Beneath this task are records; print exactly the stretch of them from the line with "Screen dimensions: 1202x759" through the line with "You are a computer-use agent. The height", both ends included.

========

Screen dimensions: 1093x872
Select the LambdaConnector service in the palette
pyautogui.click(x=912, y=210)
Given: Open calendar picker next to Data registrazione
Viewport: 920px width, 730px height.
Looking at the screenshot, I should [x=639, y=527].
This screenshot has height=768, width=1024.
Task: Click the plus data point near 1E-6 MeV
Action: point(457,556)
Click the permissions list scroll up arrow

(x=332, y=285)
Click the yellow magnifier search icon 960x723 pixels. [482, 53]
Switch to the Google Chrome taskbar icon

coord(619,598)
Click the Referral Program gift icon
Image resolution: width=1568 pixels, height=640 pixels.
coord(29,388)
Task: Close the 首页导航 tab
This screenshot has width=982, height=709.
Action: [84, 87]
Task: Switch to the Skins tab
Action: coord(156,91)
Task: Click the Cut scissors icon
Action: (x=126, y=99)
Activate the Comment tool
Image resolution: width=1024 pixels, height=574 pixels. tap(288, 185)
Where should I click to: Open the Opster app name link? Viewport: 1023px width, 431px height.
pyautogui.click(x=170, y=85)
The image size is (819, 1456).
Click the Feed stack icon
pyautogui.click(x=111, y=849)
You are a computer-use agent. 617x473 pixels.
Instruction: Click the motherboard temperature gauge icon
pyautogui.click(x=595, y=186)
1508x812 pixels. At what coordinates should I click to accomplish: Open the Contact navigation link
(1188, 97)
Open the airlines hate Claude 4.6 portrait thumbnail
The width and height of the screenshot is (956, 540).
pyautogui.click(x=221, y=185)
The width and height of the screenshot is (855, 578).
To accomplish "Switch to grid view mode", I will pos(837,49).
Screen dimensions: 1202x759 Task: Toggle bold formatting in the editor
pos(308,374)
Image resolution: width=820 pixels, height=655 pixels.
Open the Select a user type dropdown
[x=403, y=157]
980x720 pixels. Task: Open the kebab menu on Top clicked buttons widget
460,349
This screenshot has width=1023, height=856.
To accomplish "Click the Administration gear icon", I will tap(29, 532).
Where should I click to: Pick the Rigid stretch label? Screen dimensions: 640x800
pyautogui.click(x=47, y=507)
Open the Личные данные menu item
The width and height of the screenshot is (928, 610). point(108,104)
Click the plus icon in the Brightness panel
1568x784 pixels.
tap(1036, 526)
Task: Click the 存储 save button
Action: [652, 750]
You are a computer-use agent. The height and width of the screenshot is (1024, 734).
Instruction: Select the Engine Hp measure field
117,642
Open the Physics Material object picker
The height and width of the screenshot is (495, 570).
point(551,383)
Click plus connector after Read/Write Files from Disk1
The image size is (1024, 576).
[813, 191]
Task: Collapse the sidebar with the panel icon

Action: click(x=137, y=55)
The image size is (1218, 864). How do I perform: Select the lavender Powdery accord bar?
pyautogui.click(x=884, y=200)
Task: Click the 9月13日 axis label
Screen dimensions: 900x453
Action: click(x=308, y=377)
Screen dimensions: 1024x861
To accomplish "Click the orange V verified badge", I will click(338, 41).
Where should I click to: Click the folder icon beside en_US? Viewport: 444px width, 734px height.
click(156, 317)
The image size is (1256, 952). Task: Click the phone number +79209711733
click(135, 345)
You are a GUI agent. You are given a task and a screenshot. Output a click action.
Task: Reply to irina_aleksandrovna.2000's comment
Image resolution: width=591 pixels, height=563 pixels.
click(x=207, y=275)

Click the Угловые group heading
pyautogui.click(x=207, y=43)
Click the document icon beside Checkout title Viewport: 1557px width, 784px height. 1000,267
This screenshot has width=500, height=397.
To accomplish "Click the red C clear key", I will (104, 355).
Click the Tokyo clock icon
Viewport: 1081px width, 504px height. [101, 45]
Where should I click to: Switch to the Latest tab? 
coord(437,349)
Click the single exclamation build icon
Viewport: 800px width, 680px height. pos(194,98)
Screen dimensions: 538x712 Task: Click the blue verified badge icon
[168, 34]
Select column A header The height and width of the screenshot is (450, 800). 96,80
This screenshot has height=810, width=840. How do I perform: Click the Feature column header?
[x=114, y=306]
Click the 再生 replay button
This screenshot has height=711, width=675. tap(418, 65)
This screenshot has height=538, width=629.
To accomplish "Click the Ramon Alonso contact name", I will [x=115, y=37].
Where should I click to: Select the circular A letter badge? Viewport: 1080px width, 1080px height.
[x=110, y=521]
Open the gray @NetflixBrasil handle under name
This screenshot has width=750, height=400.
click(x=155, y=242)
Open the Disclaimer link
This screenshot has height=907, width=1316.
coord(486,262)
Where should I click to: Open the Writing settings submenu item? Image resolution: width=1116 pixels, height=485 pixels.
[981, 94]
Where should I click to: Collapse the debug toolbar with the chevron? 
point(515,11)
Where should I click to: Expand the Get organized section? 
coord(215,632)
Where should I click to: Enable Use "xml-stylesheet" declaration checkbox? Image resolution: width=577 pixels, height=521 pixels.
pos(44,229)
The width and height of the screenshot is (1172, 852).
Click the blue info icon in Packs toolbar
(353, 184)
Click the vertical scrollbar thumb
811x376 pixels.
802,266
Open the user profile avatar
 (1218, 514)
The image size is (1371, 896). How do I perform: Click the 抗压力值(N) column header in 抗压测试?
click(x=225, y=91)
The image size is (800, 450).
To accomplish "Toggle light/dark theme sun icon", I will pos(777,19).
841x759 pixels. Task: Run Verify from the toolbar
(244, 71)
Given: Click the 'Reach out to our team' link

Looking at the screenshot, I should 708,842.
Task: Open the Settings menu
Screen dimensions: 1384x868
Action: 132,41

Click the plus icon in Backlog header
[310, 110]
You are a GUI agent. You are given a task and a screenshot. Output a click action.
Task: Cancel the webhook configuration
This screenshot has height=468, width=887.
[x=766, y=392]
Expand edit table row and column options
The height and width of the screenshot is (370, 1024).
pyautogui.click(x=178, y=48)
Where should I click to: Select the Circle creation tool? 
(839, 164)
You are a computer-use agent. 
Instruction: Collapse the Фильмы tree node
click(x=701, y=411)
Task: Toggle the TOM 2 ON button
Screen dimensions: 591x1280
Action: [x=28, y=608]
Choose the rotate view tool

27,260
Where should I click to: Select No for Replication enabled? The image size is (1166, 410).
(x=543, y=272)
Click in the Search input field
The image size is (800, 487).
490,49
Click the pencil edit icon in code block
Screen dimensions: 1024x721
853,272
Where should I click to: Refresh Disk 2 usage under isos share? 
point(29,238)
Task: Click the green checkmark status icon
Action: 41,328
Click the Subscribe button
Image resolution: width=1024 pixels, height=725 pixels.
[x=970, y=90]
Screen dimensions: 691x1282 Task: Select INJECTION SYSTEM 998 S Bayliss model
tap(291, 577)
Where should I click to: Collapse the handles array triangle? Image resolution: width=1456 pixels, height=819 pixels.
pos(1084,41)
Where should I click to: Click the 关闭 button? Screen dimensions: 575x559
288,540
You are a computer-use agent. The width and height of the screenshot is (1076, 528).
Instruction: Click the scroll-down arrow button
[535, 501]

========

# SOLUTION TO THIS PROBLEM
Screen dimensions: 1202x759 Task: Toggle bold formatting in the editor
pos(308,374)
Image resolution: width=820 pixels, height=655 pixels.
Open the Select a user type dropdown
[x=403, y=157]
980x720 pixels. Task: Open the kebab menu on Top clicked buttons widget
460,349
This screenshot has width=1023, height=856.
To accomplish "Click the Administration gear icon", I will tap(29, 532).
Where should I click to: Pick the Rigid stretch label? Screen dimensions: 640x800
pyautogui.click(x=47, y=507)
Open the Личные данные menu item
The width and height of the screenshot is (928, 610). point(108,104)
Click the plus icon in the Brightness panel
1568x784 pixels.
tap(1036, 526)
Task: Click the 存储 save button
Action: [652, 750]
You are a computer-use agent. The height and width of the screenshot is (1024, 734).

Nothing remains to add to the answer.